Interpretive Summary: Dry beans are an important sources of dietary nutrients for humans. Bean breeders have been interested in developing cultivars that are even more nutritious, but baseline information on mineral concentrations across existing cultivars has been limited. In this study, we assessed the concentrations of individual minerals in seeds of a broad range of bean cultivars representing all the major bean market classes. The cultivars were grown in replicated field trials at several locations across the United States. Significantly higher concentrations for the majority of the minerals was observed for white-seeded cultivars. Modern cultivars (developed since 1997) had equal or increased seed mineral concentrations compared to older cultivars. The results suggest that progress could be made to increase bean seed mineral concentrations through appropriate selection of parental breeding lines from this collection of cultivars.

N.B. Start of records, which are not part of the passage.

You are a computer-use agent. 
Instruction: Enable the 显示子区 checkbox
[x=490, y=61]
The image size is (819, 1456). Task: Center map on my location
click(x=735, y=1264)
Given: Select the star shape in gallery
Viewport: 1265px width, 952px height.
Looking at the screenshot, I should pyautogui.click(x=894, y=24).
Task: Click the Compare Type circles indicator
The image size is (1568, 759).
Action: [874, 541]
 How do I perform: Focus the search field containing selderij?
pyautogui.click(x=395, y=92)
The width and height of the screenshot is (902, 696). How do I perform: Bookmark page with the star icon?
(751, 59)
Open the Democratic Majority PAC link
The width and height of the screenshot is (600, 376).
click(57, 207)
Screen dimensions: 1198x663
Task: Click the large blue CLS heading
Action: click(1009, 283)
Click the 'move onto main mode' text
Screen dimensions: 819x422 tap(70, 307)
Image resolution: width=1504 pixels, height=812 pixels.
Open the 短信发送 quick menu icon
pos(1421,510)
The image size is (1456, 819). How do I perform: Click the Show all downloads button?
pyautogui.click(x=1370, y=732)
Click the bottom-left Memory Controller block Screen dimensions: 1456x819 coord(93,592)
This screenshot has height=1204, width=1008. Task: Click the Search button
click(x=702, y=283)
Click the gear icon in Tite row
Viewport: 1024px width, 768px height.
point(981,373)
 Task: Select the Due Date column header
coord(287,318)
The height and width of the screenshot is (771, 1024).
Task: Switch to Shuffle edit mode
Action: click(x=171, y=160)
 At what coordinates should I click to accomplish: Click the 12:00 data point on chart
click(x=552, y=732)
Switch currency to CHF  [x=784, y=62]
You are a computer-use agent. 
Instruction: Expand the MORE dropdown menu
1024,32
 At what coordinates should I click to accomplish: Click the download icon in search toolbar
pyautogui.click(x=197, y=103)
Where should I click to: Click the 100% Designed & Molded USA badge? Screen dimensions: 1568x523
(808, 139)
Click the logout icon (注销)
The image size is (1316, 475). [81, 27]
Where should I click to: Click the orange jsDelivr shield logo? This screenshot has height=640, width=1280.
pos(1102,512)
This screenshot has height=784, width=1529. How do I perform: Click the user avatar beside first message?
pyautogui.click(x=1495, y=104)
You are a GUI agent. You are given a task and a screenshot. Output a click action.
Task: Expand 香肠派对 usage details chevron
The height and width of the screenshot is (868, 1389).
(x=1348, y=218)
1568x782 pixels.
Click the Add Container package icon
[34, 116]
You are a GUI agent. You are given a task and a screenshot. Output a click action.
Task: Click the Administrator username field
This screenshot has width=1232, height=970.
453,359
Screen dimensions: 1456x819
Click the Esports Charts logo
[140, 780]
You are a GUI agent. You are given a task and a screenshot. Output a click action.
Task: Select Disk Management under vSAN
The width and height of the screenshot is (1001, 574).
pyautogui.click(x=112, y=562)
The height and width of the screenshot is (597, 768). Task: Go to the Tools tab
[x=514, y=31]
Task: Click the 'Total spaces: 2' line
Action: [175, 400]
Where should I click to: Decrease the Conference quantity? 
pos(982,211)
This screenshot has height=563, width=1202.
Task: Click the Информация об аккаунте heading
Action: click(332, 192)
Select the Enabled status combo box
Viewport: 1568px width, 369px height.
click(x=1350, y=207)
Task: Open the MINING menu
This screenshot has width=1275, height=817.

Technical Abstract: Dry bean (Phaseolus vulgaris L.) seeds are a major protein, carbohydrate, and mineral source for human diets in multiple regions of the world. Seed mineral biofortification is an going objective to improve this important food source. The objective of this research was to assess the seed mineral concentration of five macroelements and eight microelements in a large panel (n=277) of modern race Durango and race Mesomerica genotypes to determine if variability existed that could be exploited for targeted seed biofortification. Varieties that derive from these races are found in many diets throughout the world. The panel was grown in replicated trials under typical production conditions in the major bean growing regions of the United States, and a subset of the panel was also grown in replicated trials at three locations under control and terminal drought conditions. Except for K, seed mineral concentrations were higher for race Mesoamerica genotypes. Significantly higher seed concentrations for the majority of the minerals were observed for white-seeded genotypes and race Durango genotypes with the now preferred intermediate, upright growth. Modern genotypes (since 1997) had equal or increased mineral concentrations compared to older genotypes. Drought affected mineral content differentially. The high heritability for the population implies that breeding progress for increased seed mineral concentration can be achieved by parental selection from this panel.